■ **TASK ITEM**: With pictures left out, set down exactly the lines that begin at the one containing "Instruction: Open the" and end with the last line of the entries below.

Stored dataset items

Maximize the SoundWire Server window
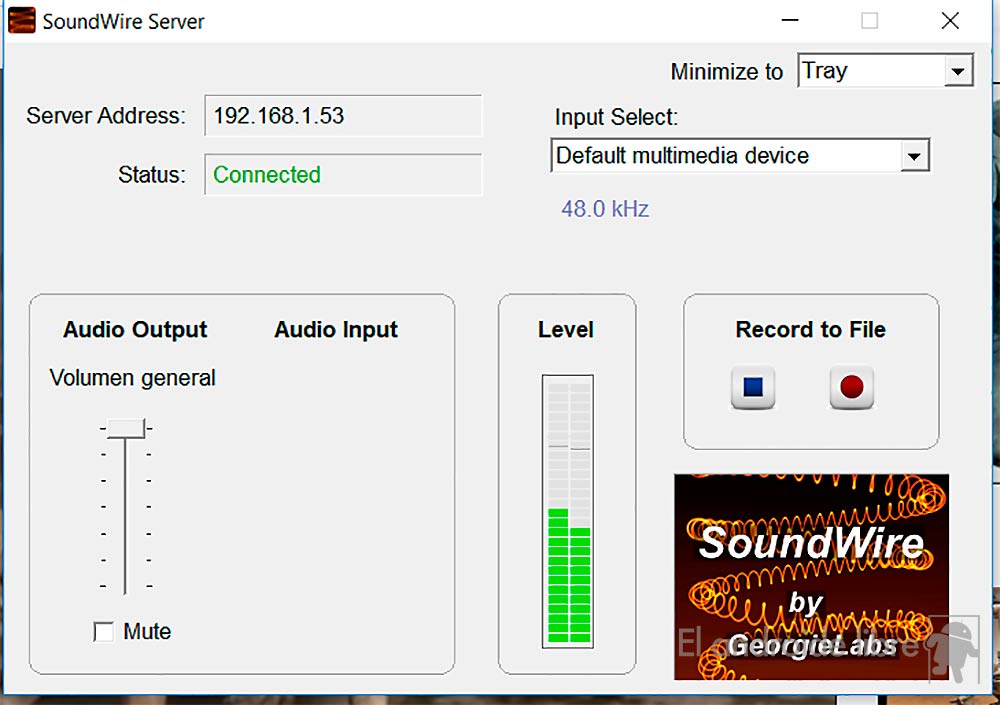Viewport: 1000px width, 705px height. click(869, 21)
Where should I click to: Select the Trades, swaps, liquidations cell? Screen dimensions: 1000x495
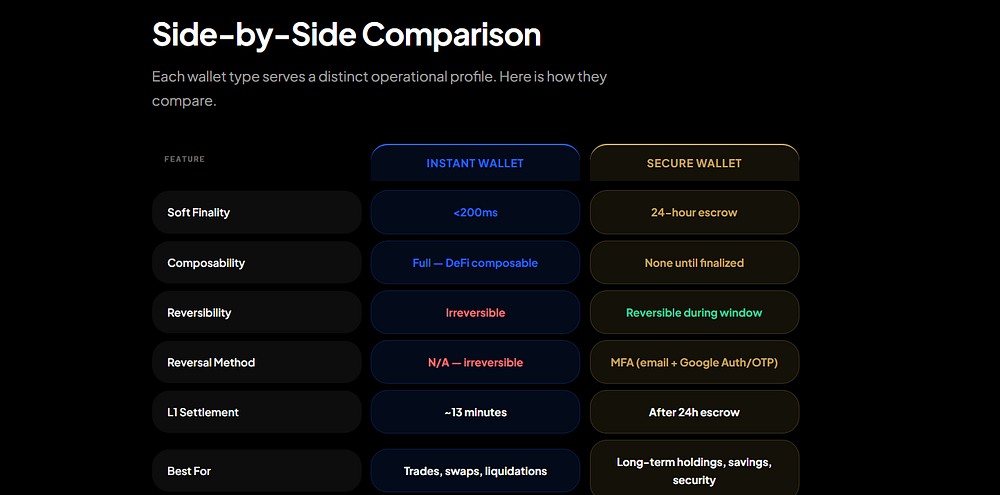[475, 470]
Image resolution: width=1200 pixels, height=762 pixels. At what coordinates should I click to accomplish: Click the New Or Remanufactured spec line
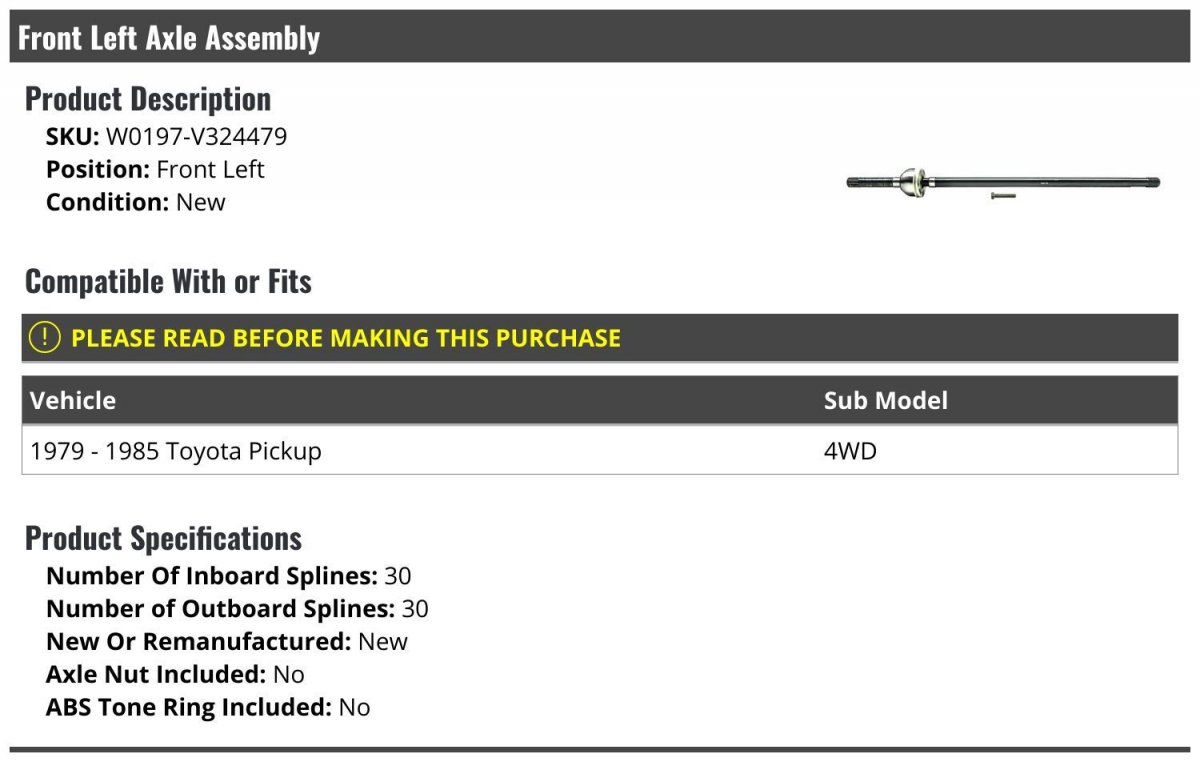pos(226,641)
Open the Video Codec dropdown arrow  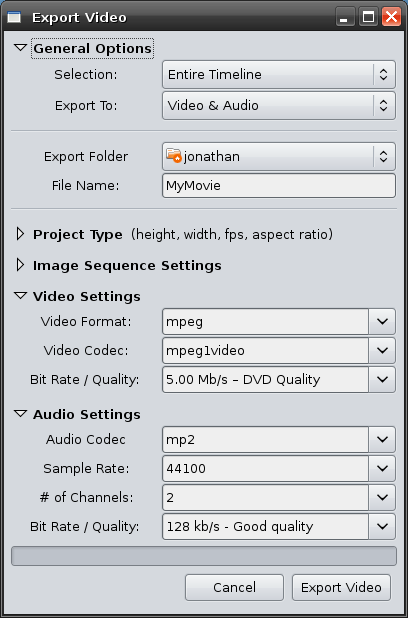coord(382,350)
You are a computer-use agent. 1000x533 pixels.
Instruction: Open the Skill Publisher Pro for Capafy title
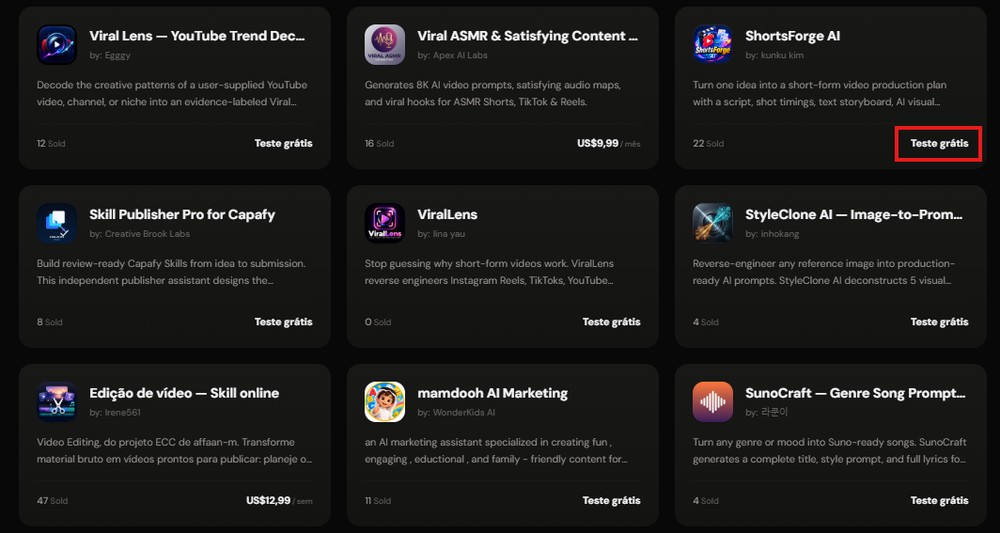click(182, 215)
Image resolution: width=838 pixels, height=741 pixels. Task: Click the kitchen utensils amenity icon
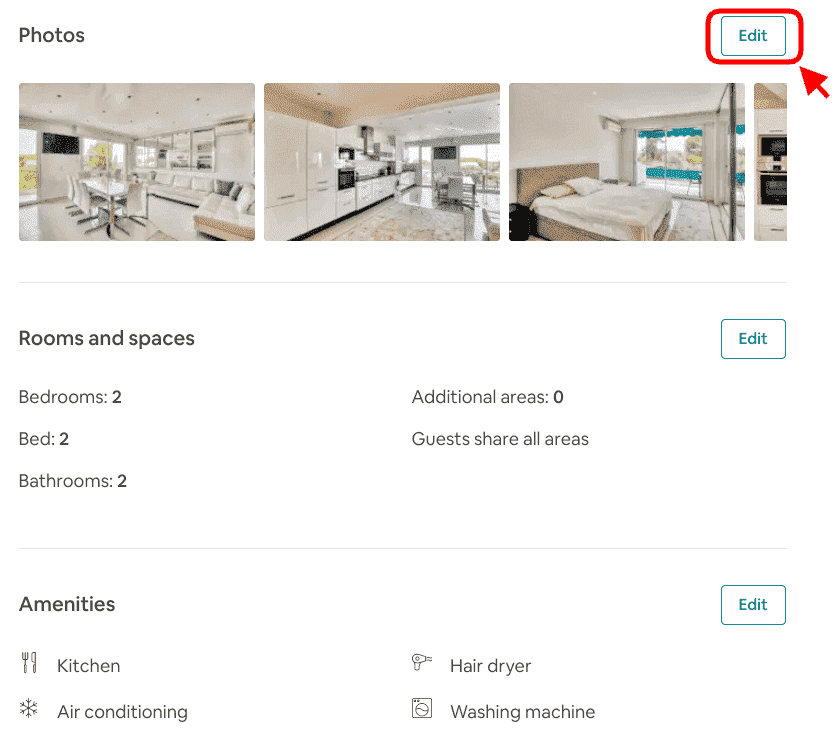pyautogui.click(x=28, y=663)
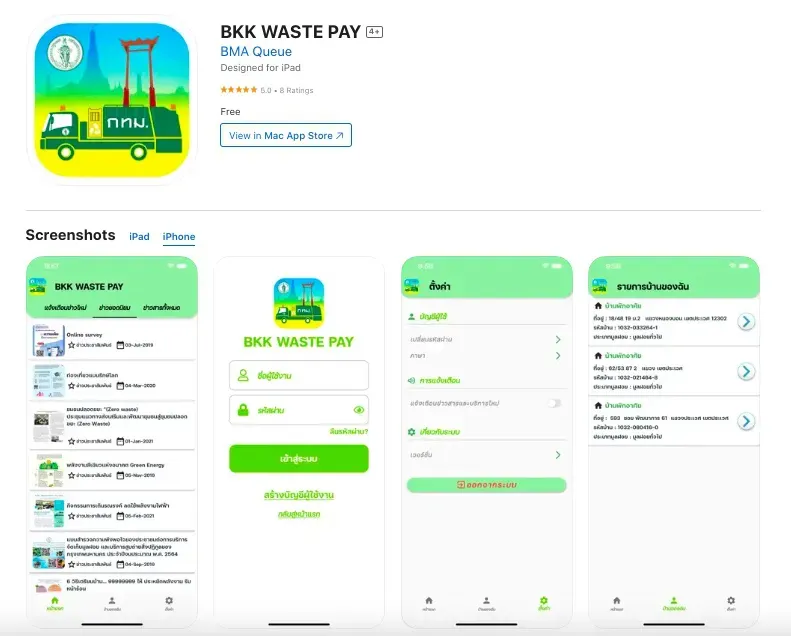791x636 pixels.
Task: Switch to the iPad screenshots tab
Action: pos(139,237)
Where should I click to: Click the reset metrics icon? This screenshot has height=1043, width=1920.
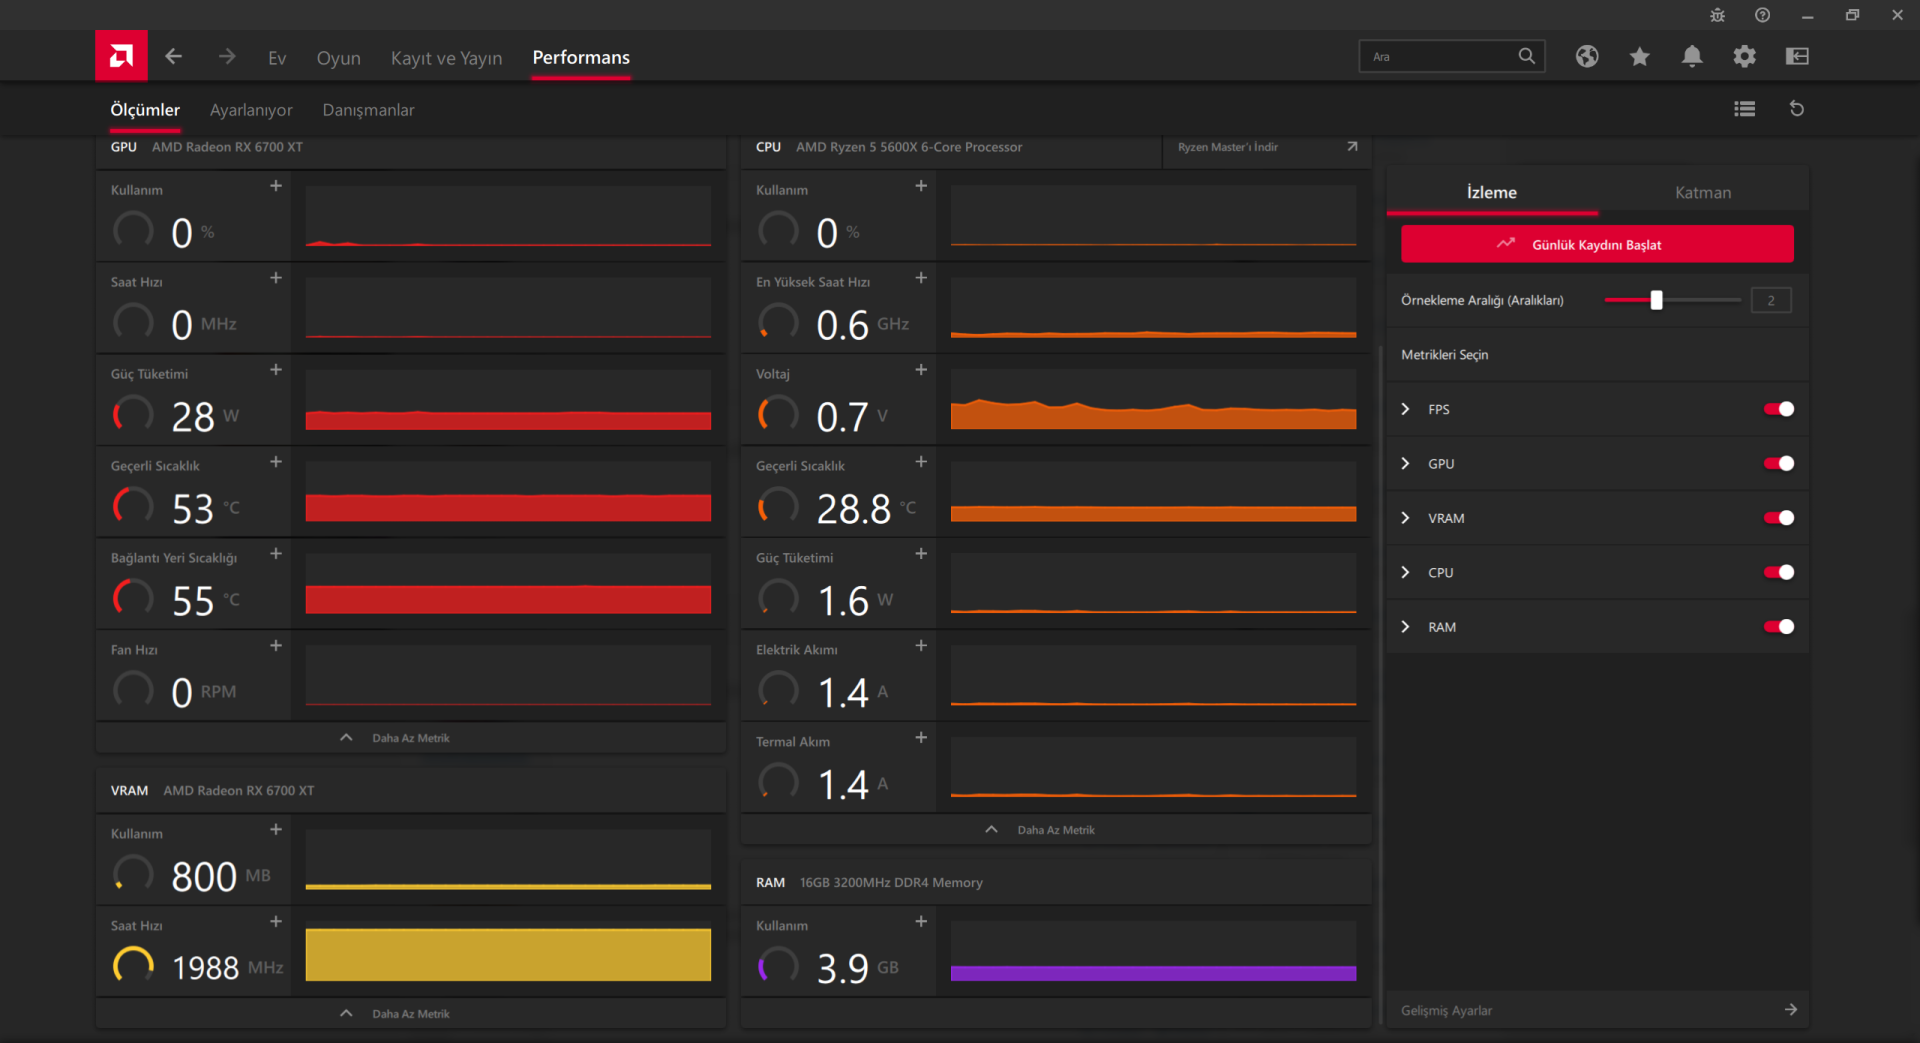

■ **TASK SOLUTION**:
Instruction: Open the Skill Publisher Pro for Capafy title
click(182, 215)
Image resolution: width=838 pixels, height=741 pixels. Task: Click the kitchen utensils amenity icon
pyautogui.click(x=28, y=663)
791x636 pixels.
Task: Switch to the iPad screenshots tab
Action: pos(139,237)
Where should I click to: Click the reset metrics icon? This screenshot has height=1043, width=1920.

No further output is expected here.